Now convert your ip address to binary and AND it with an ip address which has its leftmost bits as 110.
eg
11011111 11111111 11111111 11111110
11000000 00000000 00000000 00000001
AND = 11000000 00000000 00000000 00000000
If the result of your AND operation has 110 as the starting bits(leftmost bits) it should prove it?
Im still a CCNA student and i've not had to prove anything on any exam but I'm guessing doing the above would work as proof.

 

[GhostlyPea]

I'm confused!

My IP address is 196.80.20.0,

This would make it a class C address, I don't know why or how I'm supposed to prove that but from the cisco document its class C

Binary anding doesn't mean a lot to me, I don't see what that has to do with anything? How did you work out or come to the conclusion on your subnet the choice given you wanted in your example 60 hosts? What determines that?

Hey mate,

The classes (as pointed out above) used to be determined by the first bits in the first octet:

00000000 = Class A
10000000 = Class B
11000000 = Class C

Class D and E are for things like multicasting/future use/testing etc. and are basically 224.0.0.0 and up iirc. So when writing it out in binary compare to those first network bits and that how you determine it and prove it.

ANDing:

0 + 0 = 0
1 + 0 = 0
0 + 1 = 0
1 + 1 = 1

So, when working out a subnet using the example the guy above me posted, check the corresponding IP binary bit with its equivalent network address binary bits. This is handy for determining the network mask from a nodes' IP etc.

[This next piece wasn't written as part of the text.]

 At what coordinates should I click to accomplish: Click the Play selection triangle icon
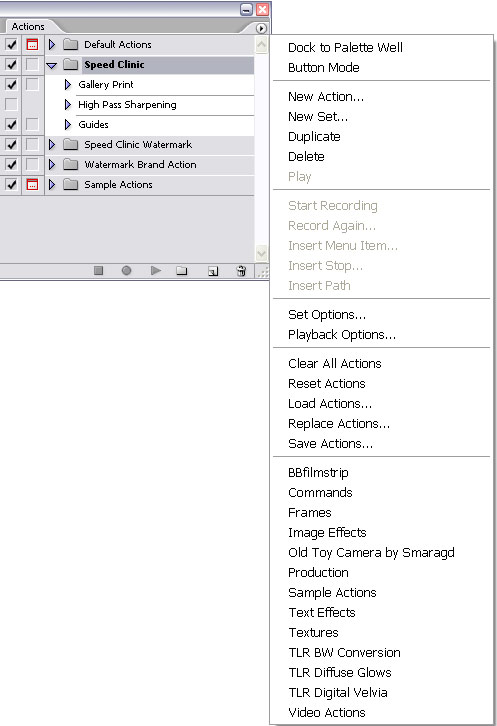point(156,270)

With my example how did I get 60 hosts? Well I just pulled an easy example figure. With the subnet mask of 255.255.255.192 I will be able to make 64 IP addresses. Assuming my network given was 10.10.10.0 and I applied my mask to it then my IP range would be 10.10.10.0 - 10.10.10.63. I take one off for the network range (10.10.10.0) and one is the broadcast (10.10.10.63). I can tell this as when you AND the network and subnet mask I know that I only have a certain amount of network and hosts bits. If there are no host bits as 1 then it cant be assigned to a node so it is the network address, if it is all 1s then its the broadcast:

10.10.10.0 Network

00001010 00001010 00001010 00000000

255.255.255.192 Subnet mask

11111111 11111111 11111111 11000000

Then everything after the * is host bit, before is network

00001010 00001010 00001010 00*000000
11111111 11111111 11111111 11*000000

So...

Network address is
00001010 00001010 00001010 00000000 - 10.10.10.0
Broadcast is
00001010 00001010 00001010 00111111 - 10.10.10.63

Assuming I was originally given 10.10.10.0 with a subnet mask of 255.255.255.0 and I made that into 4 subnets (as i only need 60 nodes addresses), my network addresses would be

00001010 00001010 00001010 00*000000 - 10.10.10.0: 10.10.10.0 - 10.10.10.63
00001010 00001010 00001010 01*000000 - 10.10.10.64: 10.10.10.64 - 10.10.10.127
00001010 00001010 00001010 10*000000 - 10.10.10126: 10.10.10.128 - 10.10.10.191
00001010 00001010 00001010 11*000000 - 10.10.10.192: 10.10.10.192 - 10.10.10.255

this means each subnet gives me 64 addresses. I cant use 10.10.10.0 as it is a network address (all host bits are 0) and I cant use 10.10.10.63 as it is the broadcast address (all host bits are 1). So that reduces me from 64 to 62 IP addresses. Just enough with 2 spare.

Hope that's not too much rambling and makes sense!

- Pea0n

 

[-Mike-]

slightly off topic, but why is there still this obsession with teaching classful networks? It's irrelevent, it's antiquated and it's a pain to beat out of people to make them understand CIDR...

Still, he's right, until you know it doing the binary bit is the easiest way...

Lol I don't think I'll ever understand this! To be honest I can't believe its an assignment.... given he talked about it for only a single hour. Love my course tbh!